§ THE PROBLEM: Both the line containing "Betetto Loredana (505, 1628)" and the line containing "Milani Elida (698, 1077)" belong to the span. Output exactly that span from the listing below, and nothing outside it.

=== EXERCISE MATERIALS ===

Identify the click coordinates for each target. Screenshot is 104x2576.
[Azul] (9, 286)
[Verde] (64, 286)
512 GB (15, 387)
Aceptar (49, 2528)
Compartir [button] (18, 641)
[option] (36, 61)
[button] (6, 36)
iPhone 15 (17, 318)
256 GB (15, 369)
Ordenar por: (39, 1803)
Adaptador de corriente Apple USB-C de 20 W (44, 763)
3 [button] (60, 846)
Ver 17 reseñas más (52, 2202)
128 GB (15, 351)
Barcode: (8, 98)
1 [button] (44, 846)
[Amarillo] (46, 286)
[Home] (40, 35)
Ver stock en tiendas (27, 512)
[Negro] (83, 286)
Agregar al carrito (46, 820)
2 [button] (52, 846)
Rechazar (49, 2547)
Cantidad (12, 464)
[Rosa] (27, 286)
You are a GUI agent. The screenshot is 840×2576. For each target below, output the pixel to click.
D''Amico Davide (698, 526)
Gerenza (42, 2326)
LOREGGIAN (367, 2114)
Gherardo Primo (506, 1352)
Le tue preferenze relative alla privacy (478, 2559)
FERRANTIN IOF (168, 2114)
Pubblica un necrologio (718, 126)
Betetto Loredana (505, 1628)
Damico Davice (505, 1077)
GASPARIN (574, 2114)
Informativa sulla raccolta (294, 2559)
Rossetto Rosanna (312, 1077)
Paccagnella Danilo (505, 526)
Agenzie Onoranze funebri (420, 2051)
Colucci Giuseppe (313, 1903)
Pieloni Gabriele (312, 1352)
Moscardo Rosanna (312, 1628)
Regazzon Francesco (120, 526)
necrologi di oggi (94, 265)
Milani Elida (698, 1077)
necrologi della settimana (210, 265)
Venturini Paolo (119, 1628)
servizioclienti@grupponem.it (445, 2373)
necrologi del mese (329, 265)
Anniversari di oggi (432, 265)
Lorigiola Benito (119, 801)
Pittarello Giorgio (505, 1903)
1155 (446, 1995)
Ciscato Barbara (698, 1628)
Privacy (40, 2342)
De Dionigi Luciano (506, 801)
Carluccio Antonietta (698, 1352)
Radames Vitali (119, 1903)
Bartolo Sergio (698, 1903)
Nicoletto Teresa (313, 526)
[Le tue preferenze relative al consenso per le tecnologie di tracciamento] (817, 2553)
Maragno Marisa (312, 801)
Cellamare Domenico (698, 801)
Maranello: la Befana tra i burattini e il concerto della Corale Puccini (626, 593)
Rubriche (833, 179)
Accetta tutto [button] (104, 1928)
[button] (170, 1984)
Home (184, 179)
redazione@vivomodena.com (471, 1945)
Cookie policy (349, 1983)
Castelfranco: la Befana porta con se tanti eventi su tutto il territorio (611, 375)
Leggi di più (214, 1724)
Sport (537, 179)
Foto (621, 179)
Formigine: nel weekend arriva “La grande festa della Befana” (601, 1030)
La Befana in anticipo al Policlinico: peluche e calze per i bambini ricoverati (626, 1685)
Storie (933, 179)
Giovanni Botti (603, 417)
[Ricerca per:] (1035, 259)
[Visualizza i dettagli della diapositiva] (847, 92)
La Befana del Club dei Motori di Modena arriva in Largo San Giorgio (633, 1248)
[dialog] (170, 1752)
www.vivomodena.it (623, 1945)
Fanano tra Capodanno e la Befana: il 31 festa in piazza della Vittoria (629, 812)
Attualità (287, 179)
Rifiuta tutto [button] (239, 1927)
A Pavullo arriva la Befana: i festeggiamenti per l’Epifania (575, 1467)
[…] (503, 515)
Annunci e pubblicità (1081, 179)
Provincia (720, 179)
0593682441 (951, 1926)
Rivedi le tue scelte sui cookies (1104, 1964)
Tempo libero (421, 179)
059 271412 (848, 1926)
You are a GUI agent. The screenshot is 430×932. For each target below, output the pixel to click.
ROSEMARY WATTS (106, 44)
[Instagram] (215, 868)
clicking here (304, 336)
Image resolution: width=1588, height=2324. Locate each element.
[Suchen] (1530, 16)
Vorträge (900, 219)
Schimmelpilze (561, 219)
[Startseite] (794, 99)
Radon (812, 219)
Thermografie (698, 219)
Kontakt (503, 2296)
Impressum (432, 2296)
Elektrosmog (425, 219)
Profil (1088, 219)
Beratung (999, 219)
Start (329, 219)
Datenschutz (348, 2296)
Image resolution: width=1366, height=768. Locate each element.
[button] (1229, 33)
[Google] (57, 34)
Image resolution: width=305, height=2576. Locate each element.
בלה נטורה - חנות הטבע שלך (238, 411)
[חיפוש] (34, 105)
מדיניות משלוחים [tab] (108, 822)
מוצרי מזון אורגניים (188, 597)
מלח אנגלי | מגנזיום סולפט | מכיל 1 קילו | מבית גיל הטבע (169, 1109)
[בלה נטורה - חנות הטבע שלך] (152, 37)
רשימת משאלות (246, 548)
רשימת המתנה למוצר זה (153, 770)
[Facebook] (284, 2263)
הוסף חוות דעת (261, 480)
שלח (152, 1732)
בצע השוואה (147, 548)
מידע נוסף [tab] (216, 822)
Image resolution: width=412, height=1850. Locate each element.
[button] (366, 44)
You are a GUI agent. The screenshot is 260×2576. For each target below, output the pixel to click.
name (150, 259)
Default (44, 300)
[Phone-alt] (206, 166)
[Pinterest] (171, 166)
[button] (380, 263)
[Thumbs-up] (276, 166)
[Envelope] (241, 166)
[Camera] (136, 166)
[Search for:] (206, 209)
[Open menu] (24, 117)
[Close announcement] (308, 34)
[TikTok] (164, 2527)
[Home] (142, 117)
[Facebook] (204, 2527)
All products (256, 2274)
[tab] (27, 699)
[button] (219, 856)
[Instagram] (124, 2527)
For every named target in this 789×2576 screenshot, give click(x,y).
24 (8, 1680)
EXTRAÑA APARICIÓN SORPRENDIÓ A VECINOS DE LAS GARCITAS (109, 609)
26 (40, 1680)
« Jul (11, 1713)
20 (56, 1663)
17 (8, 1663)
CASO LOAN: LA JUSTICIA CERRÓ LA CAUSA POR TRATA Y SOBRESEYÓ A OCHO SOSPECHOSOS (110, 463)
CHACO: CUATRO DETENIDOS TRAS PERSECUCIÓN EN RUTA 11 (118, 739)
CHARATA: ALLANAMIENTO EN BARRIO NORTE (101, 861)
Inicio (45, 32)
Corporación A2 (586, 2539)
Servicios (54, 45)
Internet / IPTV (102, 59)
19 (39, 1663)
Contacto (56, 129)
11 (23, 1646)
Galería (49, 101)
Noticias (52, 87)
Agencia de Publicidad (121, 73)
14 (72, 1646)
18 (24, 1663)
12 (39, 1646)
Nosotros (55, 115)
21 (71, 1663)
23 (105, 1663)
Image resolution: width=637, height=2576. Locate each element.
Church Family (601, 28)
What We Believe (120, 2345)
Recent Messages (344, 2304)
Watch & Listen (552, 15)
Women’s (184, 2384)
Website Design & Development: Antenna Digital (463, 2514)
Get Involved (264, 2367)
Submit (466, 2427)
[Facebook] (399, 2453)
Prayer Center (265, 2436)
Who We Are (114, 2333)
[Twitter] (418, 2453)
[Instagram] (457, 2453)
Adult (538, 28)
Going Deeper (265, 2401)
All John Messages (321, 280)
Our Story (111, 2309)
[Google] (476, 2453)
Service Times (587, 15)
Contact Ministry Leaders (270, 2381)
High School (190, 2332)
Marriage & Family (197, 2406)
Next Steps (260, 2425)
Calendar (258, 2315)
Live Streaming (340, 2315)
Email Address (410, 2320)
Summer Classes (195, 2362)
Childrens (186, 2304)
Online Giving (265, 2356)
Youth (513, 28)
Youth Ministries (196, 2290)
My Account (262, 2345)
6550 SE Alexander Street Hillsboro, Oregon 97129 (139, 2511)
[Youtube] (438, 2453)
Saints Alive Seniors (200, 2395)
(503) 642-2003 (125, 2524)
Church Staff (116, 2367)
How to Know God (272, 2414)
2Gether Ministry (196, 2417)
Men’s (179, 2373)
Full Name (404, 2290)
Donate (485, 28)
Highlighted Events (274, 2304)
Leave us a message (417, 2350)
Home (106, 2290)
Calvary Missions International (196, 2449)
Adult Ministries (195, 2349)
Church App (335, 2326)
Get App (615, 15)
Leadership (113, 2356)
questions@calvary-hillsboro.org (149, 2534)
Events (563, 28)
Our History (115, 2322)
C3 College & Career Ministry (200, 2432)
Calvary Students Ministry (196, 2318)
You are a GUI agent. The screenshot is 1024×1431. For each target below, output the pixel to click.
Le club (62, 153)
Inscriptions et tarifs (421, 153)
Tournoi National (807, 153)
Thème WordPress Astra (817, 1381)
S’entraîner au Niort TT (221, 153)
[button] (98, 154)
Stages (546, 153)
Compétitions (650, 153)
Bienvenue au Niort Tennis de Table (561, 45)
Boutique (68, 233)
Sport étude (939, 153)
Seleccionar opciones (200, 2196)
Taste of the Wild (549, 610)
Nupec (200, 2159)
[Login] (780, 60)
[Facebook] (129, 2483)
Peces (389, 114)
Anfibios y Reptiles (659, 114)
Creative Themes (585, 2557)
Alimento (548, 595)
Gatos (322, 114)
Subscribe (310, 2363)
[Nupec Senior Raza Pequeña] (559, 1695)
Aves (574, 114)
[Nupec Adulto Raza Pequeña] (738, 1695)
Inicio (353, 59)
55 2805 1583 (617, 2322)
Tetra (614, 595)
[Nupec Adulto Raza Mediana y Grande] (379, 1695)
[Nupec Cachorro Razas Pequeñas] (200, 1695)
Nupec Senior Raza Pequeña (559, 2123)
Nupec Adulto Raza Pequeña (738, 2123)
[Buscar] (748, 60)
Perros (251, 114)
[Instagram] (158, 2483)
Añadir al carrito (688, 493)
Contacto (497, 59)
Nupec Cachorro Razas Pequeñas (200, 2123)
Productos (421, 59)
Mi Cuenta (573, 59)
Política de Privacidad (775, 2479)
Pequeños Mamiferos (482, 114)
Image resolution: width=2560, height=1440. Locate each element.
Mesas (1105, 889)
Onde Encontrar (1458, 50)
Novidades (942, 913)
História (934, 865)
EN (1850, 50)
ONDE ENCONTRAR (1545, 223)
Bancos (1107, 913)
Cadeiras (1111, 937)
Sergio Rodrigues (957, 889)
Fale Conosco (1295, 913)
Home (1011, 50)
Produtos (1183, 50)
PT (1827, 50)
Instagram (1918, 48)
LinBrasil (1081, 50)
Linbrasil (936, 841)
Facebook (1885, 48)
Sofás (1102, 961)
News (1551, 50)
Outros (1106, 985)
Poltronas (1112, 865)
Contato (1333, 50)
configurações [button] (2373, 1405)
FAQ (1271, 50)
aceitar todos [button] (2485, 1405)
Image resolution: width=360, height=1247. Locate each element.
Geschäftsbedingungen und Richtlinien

===

§ TASK RESULT:
Betetto Loredana (505, 1628)
Damico Davice (505, 1077)
GASPARIN (574, 2114)
Informativa sulla raccolta (294, 2559)
Rossetto Rosanna (312, 1077)
Paccagnella Danilo (505, 526)
Agenzie Onoranze funebri (420, 2051)
Colucci Giuseppe (313, 1903)
Pieloni Gabriele (312, 1352)
Moscardo Rosanna (312, 1628)
Regazzon Francesco (120, 526)
necrologi di oggi (94, 265)
Milani Elida (698, 1077)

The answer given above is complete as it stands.